Future Sex brings together a number of essays about contemporary American sexuality - ranging from polyamory, Chaturbate, Burning Man, the normalization of dating apps, the ubiquity of internet porn and the underwhelming state of birth control. Witt's writing, like Joan Didion or Eula Biss, uses her personal experience as a lens to examine what it's like to be alive and desiring, and uncertain about how that lines up with the technologies and conditions at hand. Future Sex is, I think, the best book published about contemporary sexuality in recent memory.— Madeleine
A funny, fresh, and moving antidote to conventional attitudes about sex and the single woman
Emily Witt is single and in her thirties. Up until a few years ago, she still envisioned her sexual experience “eventually reaching a terminus, like a monorail gliding to a stop at Epcot Center.” Like many people, she imagined herself disembarking, finding herself face-to-face with another human being, “and there we would remain in our permanent station in life: the future.”

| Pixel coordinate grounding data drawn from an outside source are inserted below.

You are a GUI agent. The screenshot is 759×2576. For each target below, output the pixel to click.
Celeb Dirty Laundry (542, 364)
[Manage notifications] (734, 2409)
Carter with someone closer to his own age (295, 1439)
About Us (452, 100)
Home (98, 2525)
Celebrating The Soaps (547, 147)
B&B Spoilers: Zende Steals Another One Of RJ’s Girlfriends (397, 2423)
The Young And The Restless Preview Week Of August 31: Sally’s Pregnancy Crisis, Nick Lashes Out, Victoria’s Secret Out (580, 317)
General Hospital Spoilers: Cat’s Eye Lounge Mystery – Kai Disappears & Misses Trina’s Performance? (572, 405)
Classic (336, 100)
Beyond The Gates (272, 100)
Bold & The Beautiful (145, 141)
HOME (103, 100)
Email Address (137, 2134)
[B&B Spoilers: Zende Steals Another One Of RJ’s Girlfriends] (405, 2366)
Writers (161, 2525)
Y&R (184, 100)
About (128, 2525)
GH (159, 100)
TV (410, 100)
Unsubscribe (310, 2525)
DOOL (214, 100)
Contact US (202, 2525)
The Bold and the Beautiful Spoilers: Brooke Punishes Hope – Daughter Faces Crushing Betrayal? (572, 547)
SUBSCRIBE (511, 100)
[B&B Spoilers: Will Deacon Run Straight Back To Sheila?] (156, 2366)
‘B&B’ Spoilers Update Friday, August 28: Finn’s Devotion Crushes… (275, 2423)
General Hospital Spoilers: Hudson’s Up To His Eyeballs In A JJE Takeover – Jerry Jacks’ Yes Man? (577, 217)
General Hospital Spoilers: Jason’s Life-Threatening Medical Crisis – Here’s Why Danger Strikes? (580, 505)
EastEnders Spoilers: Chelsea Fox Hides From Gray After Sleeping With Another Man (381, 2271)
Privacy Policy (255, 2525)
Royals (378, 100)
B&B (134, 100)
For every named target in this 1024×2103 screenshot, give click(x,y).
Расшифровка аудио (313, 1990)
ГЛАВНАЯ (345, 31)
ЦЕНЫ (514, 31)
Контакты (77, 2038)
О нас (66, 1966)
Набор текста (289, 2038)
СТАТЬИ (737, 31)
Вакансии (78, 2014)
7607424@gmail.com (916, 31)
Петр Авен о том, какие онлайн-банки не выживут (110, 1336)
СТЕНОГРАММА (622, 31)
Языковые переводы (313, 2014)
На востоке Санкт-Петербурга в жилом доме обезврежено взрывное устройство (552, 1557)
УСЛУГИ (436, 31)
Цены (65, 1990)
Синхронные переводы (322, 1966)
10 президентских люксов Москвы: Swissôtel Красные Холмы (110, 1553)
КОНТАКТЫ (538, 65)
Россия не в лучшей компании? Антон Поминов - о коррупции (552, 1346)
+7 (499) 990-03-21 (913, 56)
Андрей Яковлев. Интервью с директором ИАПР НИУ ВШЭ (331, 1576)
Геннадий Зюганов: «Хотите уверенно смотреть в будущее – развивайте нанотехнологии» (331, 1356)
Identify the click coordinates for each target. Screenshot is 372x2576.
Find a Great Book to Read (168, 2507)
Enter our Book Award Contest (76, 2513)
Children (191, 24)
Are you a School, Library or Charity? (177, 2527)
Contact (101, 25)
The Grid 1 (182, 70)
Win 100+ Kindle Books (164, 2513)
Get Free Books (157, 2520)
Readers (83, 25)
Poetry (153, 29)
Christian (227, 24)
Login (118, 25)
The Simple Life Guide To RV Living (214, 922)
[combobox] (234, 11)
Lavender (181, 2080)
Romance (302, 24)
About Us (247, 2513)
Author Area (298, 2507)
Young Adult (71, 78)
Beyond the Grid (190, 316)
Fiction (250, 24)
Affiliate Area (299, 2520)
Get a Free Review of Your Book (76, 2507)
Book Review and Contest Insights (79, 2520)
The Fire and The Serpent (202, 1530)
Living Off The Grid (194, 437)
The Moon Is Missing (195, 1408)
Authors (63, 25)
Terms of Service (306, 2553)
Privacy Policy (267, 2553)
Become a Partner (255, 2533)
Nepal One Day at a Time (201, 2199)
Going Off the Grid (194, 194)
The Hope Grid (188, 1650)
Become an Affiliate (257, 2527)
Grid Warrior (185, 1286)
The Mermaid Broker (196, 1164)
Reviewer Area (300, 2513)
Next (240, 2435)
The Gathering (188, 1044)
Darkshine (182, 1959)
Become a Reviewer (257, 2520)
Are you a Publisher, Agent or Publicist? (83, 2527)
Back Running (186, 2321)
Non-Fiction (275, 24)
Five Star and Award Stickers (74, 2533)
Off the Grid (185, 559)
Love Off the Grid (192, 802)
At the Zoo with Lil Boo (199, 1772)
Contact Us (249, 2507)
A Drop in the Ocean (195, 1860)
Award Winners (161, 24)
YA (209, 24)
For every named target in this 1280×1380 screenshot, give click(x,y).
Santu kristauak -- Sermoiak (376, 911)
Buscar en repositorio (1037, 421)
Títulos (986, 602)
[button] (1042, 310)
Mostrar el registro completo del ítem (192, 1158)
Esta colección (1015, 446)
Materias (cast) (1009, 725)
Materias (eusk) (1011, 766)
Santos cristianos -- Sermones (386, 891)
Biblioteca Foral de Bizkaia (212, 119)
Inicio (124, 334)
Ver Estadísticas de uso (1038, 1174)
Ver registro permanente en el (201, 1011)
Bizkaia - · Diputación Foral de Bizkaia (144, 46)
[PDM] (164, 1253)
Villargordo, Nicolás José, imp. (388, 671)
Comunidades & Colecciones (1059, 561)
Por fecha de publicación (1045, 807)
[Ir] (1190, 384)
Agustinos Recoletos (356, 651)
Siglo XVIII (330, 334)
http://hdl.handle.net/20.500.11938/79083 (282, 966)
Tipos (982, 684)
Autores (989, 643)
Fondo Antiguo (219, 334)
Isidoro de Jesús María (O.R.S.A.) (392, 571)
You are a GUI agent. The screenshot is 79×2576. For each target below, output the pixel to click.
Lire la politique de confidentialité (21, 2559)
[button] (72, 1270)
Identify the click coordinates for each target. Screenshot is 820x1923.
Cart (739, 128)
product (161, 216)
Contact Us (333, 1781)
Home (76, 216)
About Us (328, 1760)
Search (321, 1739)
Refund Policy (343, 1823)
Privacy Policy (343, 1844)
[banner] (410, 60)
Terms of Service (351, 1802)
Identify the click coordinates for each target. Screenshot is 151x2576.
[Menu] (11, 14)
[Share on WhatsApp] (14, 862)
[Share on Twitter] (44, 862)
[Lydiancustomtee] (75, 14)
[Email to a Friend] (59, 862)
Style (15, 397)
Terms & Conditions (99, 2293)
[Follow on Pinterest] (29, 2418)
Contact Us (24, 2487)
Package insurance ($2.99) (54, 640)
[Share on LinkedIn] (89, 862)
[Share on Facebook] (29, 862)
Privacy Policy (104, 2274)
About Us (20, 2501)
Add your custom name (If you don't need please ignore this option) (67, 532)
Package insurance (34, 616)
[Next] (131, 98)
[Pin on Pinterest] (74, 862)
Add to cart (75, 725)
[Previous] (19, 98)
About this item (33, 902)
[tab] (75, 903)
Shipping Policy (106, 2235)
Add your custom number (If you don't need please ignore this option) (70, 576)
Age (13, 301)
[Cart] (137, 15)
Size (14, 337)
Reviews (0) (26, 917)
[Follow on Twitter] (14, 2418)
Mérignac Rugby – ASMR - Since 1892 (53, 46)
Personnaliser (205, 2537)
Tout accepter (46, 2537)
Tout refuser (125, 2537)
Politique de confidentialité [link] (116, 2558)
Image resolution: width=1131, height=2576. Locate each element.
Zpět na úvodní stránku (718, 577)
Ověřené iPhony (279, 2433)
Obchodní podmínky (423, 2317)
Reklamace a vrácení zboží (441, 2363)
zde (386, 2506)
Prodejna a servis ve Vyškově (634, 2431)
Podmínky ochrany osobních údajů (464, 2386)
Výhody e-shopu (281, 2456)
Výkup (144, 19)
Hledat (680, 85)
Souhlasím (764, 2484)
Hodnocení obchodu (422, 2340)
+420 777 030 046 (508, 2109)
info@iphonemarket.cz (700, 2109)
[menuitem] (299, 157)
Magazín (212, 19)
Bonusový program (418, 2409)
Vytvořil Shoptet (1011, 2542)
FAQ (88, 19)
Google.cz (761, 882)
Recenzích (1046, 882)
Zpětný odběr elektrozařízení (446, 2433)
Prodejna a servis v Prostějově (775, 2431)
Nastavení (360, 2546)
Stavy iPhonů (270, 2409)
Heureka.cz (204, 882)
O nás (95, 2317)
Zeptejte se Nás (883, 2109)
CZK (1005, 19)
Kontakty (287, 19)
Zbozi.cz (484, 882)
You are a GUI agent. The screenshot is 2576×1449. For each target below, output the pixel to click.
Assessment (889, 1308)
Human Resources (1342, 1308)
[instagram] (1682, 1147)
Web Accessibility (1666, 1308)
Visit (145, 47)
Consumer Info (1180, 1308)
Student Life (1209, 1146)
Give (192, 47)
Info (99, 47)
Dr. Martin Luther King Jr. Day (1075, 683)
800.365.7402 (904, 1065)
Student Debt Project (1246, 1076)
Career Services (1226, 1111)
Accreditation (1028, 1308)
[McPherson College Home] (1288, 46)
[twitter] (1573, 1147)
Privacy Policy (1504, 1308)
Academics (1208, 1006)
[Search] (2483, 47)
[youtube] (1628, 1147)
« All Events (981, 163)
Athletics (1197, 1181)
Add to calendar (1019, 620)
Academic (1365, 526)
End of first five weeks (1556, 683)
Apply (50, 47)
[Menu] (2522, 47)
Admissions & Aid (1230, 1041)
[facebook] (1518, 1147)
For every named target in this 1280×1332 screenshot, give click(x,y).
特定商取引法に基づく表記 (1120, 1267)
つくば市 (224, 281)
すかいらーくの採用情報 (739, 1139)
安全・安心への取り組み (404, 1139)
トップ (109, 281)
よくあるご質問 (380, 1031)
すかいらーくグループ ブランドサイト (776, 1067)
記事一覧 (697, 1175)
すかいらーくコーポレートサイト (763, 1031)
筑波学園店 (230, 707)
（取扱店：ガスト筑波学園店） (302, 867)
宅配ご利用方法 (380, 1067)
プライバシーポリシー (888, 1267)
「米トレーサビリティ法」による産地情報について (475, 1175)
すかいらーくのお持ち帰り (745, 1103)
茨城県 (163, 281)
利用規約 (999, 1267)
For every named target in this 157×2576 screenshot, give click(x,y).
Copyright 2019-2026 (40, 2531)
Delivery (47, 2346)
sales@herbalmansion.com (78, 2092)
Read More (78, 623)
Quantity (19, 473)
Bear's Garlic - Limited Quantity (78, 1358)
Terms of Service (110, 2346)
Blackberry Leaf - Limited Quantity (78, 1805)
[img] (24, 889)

But, as many of us have found, things are more complicated than that. Love is rare and frequently unreciprocated. Sexual experience doesn’t necessarily lead to a future of traditional monogamy—and why should it? Have we given up too quickly on the alternatives?
In Future Sex, Witt explores Internet dating, Internet pornography, polyamory, and avant-garde sexual subcultures as sites of possibility. She observes these scenes from within, capturing them in all their strangeness, ridiculousness, and beauty. The result is an open-minded, honest account of the contemporary pursuit of connection and pleasure.
About the Author
Emily Witt has written for The New Yorker, n+1, The New York Times, and the London Review of Books. She studied at Brown University, Columbia University, and the University of Cambridge and was a Fulbright Scholar in Mozambique. She grew up in Minneapolis and lives in Brooklyn.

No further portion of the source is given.